**RECORDS SUPPLIED**
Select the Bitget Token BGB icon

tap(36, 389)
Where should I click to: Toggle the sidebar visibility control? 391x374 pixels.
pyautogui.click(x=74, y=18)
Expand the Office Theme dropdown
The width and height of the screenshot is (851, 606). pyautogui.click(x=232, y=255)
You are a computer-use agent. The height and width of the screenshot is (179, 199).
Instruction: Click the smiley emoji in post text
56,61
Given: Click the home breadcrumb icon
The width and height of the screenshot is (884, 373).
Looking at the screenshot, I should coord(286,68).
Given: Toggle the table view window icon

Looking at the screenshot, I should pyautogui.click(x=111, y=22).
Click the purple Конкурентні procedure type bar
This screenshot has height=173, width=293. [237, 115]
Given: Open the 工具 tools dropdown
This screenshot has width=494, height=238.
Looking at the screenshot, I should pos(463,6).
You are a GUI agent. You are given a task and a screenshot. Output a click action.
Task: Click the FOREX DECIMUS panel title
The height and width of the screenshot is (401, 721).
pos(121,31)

==

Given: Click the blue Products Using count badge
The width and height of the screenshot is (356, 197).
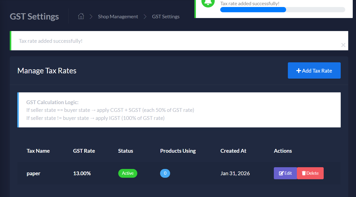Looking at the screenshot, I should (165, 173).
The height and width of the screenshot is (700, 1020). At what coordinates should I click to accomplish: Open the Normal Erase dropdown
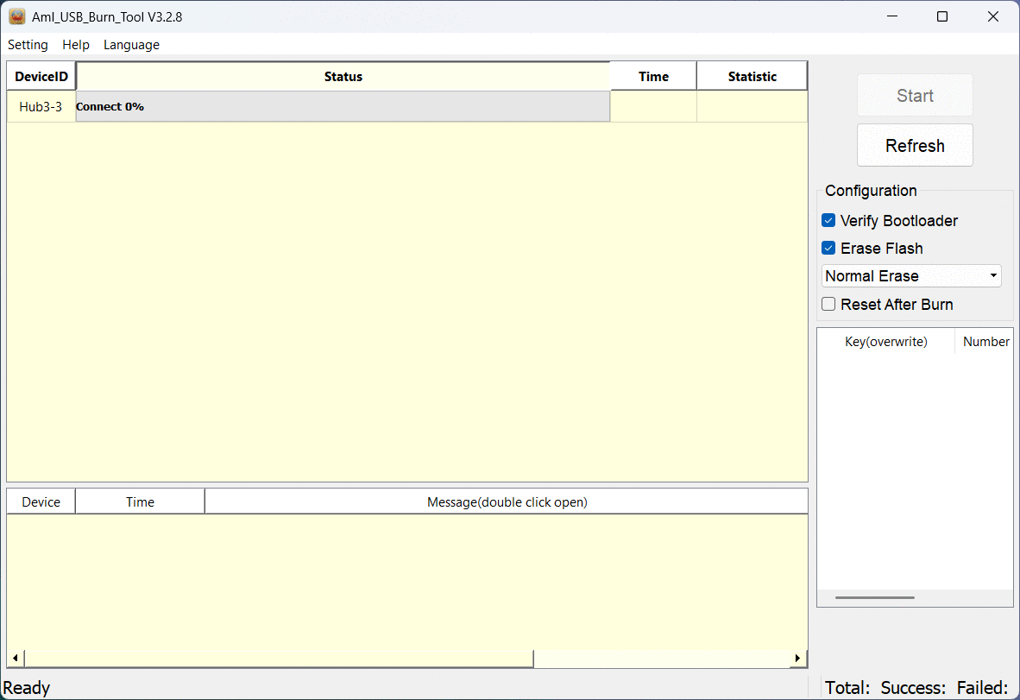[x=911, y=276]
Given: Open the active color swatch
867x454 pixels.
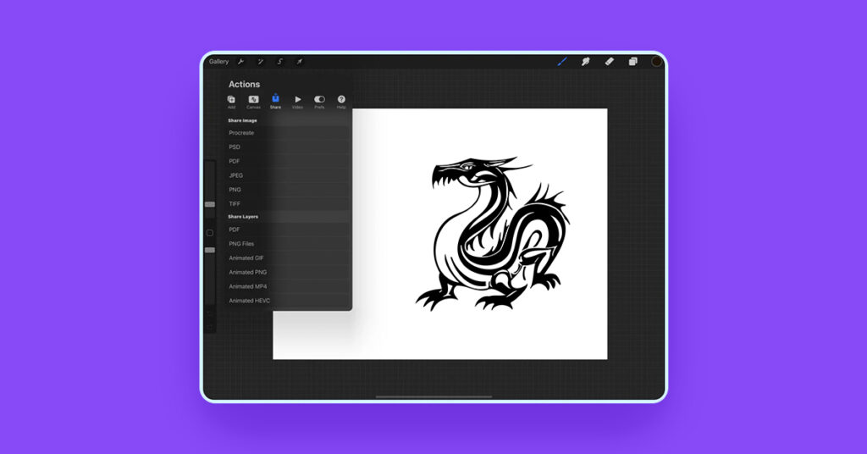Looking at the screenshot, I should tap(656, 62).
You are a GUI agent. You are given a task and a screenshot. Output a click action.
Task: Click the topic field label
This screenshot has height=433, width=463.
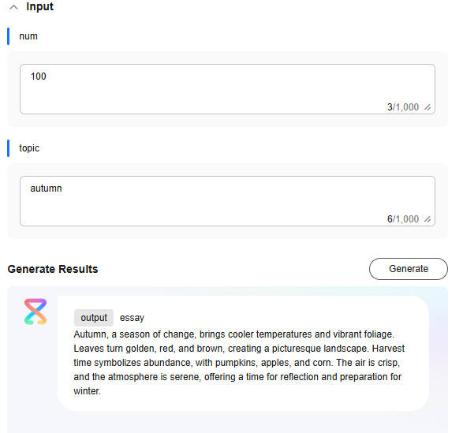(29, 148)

--

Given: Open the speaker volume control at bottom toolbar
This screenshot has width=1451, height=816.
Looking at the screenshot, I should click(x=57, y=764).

**WHAT TO WORK ON**
Can you rewrite only the items from the line with "Given: Open the 工具 tools dropdown" up to and including the line with "Looking at the screenshot, I should pos(463,6).", swapping "dropdown" for "menu" and leaving everything else unchanged?

**REPLY**
Given: Open the 工具 tools menu
This screenshot has width=494, height=238.
Looking at the screenshot, I should pos(463,6).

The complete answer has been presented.